The letter emphasised that development must occupy the centre stage in the trade talks, as barely a month remains for the Hong Kong Ministerial, yet the real issues remained clouded or are being pushed into the background.

The Minister cautioned that the negotiations launched at Doha were called the "Development Round" and not a "Market Access Round" and hence, "our endeavour should be to ensure success at Hong Kong without glossing over the critical aspects - aspects which form the very basis of a Development Round or else there will be no success". The WTO is not about free trade alone, he stressed.

Underlining that agriculture in developing countries like India is not commerce and criticising the demand of some members for "real" market access in agriculture, Mr. Kamal Nath said it undermined the policy space for developing countries and the agreement to make special and differential treatment for developing countries integral to all aspects of the negotiations, as a result of the Doha mandate and the July framework.

They would also distract from the real need to ensure a level playing field for developing countries. "Tariff reduction is not the only pre-condition for market access. For real market access to accrue, it is also necessary that export subsidies, domestic support and non-tariff barriers are eliminated", he said.

Nath said India remained committed to the G-20 offer of 12th October 2005, which called for proportionately lower commitments by developing countries than those by the developed countries, and full satisfaction on the effectiveness and operational content of Special Products (SPs) and Special Safeguard Mechanism(SSM) to enable developing countries to meet their food security, livelihood security and rural development needs, without restriction or limitation. Mr. Nath also welcomed the proposal of the ACP countries who had come forward with a generous offer despite their known capacity constraints.

On NAMA, he expressed concern over some recent proposals suggesting norms for tariff reduction from applied rates, saying that these were totally extraneous to the mandate and again rejected any single co-efficient formula for developed and developing countries as a complete non-starter.

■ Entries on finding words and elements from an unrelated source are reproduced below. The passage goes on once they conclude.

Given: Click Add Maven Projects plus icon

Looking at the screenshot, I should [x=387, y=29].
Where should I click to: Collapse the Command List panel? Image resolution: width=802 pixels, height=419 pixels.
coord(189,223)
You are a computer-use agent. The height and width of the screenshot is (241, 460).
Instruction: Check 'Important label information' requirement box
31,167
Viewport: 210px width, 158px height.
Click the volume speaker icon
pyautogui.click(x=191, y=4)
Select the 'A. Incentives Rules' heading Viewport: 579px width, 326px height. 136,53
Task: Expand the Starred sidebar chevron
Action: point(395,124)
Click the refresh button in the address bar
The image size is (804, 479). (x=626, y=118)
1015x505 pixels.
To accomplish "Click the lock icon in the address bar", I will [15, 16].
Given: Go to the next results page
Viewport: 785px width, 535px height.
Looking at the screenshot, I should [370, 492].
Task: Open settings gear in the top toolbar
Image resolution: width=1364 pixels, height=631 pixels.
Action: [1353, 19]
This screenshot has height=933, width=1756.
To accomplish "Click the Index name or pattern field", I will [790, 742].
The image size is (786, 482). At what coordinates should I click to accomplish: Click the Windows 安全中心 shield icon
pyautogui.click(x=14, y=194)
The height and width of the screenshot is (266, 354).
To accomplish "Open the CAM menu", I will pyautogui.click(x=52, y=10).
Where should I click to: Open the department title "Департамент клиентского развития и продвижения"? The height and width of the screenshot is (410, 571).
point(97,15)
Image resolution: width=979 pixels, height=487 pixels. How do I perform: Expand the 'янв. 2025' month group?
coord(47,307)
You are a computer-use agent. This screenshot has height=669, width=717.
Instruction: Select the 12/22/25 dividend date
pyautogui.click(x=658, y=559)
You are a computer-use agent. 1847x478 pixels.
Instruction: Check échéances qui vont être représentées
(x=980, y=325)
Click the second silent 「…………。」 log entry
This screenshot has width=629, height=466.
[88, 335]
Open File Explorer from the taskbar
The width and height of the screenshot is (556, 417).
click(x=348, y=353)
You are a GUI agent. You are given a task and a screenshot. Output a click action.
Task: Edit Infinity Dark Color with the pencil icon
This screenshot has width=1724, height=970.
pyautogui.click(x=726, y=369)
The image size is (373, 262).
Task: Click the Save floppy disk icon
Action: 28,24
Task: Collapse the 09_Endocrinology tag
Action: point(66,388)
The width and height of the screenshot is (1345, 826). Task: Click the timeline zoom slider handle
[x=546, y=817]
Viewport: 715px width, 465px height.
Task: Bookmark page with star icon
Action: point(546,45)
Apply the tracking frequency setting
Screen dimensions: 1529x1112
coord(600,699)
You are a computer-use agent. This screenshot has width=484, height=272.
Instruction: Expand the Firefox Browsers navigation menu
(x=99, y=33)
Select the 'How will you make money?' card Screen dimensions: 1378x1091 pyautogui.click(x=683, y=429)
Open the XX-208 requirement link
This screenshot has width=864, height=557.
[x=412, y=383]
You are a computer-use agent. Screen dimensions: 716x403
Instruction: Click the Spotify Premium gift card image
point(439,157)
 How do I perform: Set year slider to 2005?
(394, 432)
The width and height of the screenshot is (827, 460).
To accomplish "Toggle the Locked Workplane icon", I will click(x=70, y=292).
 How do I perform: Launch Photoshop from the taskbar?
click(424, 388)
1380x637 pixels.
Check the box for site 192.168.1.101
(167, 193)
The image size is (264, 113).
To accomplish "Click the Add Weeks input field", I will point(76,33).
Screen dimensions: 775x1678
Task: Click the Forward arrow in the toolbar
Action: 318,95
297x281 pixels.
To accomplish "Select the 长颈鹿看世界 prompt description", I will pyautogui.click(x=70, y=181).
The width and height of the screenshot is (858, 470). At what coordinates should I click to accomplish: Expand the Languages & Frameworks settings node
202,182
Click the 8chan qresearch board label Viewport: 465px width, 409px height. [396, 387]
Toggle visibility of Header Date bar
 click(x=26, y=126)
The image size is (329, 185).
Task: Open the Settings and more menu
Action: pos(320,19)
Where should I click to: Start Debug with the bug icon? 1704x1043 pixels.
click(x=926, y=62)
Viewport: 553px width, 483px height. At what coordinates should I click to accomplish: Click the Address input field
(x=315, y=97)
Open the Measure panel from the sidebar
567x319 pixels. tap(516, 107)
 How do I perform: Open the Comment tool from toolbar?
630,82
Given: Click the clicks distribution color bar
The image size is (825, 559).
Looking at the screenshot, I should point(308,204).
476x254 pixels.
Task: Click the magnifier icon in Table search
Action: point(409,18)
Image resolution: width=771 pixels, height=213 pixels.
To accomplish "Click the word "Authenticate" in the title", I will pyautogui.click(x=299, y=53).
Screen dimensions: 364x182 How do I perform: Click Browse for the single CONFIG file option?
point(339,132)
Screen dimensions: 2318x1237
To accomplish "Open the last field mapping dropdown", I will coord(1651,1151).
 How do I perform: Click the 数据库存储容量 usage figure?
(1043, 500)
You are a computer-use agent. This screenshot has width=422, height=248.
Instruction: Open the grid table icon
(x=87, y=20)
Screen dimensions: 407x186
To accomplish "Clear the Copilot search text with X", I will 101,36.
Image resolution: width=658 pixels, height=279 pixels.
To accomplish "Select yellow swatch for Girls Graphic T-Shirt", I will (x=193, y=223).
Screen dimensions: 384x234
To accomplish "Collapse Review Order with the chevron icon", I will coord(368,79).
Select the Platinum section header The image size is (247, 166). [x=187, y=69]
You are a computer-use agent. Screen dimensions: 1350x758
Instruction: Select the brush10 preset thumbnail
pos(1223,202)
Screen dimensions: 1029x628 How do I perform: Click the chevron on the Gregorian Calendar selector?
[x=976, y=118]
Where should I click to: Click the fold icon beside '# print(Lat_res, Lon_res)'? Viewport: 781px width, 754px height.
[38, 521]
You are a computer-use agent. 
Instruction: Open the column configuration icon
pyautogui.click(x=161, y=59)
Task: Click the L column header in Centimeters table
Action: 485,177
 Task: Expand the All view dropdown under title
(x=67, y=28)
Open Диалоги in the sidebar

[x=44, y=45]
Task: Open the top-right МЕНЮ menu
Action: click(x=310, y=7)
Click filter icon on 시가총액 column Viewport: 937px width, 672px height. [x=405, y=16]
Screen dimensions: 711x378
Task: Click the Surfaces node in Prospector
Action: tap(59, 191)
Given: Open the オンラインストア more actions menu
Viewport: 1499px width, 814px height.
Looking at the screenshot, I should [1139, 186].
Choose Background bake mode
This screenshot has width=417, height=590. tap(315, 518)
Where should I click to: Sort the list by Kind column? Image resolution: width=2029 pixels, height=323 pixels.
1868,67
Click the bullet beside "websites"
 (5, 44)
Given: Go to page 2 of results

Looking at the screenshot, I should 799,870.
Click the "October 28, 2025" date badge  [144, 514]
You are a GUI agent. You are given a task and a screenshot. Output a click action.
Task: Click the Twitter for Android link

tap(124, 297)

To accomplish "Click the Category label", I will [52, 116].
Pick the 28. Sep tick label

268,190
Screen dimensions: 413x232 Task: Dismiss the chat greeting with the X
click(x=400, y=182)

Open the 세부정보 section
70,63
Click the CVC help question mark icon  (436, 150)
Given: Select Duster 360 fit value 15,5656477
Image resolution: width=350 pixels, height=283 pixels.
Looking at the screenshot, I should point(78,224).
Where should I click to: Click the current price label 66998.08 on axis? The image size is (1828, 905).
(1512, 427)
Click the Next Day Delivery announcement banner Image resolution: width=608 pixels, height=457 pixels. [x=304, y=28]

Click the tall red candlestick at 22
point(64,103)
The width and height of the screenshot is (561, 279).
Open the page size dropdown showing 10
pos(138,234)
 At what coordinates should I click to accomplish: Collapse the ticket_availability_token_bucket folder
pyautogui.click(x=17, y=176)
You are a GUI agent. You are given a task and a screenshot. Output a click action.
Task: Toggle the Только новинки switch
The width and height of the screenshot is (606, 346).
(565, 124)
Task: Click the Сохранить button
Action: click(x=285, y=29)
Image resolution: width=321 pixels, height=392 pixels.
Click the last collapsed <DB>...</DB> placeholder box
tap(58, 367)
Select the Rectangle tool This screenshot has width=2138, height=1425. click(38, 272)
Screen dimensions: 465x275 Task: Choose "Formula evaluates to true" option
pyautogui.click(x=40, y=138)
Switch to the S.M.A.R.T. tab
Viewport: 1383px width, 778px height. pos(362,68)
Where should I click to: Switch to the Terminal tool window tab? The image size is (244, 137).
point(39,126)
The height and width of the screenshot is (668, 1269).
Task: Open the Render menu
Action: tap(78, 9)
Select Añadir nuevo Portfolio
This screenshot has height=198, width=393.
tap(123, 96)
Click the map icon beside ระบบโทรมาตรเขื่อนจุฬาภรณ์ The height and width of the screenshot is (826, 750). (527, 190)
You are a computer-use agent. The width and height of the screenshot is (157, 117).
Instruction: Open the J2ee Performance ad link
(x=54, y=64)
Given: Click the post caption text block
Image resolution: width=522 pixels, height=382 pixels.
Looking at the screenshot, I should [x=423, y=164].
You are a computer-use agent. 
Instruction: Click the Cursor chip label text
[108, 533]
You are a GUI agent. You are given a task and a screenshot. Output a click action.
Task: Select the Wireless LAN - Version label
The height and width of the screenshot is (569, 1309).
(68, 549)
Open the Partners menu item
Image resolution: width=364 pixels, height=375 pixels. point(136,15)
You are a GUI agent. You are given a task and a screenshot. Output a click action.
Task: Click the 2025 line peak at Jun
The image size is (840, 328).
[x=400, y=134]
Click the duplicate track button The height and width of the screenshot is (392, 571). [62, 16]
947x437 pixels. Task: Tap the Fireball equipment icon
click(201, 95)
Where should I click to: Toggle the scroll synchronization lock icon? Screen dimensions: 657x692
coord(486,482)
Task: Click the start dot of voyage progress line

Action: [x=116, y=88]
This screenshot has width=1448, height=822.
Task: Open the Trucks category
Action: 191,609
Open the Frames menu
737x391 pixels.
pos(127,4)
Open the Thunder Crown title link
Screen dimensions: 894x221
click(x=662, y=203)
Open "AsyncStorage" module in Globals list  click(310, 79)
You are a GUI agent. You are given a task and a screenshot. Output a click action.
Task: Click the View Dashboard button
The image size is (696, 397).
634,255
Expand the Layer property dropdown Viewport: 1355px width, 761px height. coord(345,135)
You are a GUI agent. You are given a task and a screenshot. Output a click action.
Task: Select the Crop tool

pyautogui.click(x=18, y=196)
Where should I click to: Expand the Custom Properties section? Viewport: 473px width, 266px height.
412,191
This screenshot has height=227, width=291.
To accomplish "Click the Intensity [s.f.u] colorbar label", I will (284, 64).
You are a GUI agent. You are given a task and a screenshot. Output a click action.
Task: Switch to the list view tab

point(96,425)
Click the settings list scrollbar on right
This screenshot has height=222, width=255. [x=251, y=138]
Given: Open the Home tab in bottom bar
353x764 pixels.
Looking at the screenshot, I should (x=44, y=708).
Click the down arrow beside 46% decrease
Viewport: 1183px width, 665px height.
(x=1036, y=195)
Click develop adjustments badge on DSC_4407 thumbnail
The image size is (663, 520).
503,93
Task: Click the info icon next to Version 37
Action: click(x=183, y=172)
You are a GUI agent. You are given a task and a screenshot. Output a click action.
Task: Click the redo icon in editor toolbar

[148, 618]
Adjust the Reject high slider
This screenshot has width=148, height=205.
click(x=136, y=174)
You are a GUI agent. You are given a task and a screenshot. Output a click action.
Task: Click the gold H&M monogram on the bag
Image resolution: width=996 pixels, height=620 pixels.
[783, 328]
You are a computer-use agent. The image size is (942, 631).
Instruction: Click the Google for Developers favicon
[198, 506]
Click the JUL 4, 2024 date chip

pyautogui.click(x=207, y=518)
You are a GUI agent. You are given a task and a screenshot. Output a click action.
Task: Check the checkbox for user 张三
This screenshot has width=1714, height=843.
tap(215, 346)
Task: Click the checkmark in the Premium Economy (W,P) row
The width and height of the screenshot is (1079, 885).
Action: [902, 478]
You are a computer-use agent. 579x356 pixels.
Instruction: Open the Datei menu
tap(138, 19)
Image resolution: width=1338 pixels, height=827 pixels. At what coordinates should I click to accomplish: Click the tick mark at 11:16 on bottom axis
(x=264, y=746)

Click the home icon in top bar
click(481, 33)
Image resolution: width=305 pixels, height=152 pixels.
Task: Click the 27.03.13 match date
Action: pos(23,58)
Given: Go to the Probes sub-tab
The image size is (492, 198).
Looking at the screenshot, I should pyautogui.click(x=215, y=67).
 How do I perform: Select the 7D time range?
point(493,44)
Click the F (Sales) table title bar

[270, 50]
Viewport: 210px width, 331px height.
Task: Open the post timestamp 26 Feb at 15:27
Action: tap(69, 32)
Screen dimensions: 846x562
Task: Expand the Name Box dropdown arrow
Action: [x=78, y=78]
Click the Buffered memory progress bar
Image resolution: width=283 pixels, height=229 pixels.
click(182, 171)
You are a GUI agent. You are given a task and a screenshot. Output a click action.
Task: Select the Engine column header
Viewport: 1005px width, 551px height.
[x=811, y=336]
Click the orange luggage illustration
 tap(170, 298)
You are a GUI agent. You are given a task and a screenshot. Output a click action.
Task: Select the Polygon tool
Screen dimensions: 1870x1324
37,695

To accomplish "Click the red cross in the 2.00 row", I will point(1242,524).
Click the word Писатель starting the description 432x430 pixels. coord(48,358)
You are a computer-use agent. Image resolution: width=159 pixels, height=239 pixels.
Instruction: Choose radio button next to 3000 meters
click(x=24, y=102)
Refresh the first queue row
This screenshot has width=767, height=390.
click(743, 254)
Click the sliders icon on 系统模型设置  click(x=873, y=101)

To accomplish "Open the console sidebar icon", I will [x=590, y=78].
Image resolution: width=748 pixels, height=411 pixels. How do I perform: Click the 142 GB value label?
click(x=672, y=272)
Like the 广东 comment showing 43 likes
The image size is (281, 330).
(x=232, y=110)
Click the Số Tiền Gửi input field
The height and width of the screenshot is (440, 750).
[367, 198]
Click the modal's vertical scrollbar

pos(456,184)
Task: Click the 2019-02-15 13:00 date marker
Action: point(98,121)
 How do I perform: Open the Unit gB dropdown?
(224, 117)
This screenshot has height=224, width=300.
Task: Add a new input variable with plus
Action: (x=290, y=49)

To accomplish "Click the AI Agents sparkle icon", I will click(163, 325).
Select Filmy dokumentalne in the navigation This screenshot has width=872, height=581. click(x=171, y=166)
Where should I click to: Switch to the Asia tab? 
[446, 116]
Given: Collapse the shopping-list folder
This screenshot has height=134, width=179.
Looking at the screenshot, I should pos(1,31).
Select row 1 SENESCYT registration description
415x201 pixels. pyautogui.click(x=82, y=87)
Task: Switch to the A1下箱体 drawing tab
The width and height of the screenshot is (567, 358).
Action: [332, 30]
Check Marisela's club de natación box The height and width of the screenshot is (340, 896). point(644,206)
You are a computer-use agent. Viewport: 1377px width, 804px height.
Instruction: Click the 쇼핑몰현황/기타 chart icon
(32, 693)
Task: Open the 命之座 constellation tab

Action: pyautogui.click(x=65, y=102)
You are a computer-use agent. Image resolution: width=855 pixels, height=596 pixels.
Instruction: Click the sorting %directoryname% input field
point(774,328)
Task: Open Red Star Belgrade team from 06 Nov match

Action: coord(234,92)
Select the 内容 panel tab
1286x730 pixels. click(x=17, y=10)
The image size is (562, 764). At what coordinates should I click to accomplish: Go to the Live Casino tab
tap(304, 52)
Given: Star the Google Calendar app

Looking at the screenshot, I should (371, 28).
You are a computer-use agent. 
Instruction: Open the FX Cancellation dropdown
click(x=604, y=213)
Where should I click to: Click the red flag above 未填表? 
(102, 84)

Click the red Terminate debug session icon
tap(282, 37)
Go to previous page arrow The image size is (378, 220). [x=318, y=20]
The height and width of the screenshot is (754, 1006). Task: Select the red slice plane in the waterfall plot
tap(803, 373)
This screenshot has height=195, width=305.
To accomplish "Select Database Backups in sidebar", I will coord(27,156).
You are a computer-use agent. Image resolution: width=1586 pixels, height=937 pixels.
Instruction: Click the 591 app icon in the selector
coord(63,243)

Commenting on the slow progress of the services negotiations, he noted that the architecture of the GATS (General Agreement on Trade in Services) provided flexibility to developing countries to undertake commitments in services according to their ability and needs. The Minister said the proposals based on quantitative targets on a one-size-fits-all basis was not acceptable.

Mr. Nath indicated that developing countries had sought amendments in the TRIPS Agreement to prevent bio-piracy of biological material and to prevent misappropriation of their traditional knowledge.

"We also need to ensure that the flexibilities that were agreed to for arriving at a decision to address public health issues in August 2003 are observed in letter and in spirit to deliver development goals, and for that we support an amendment in the TRIPS Agreement to bring in these flexibilities", he said.

Substantive progress must also be made on the constructive proposals put forward by developing countries on development and implementation issues, he said and urged that members agree on a special and differential treatment (S&D) package for the LDCs, especially duty-free and quota-free access to LDC exports in developed country markets.

He cautioned against "divisive" attempts to disrupt the basic structure of the GATT/WTO by creating a new category of WTO members called "advanced developing countries", which he said could derail the negotiations.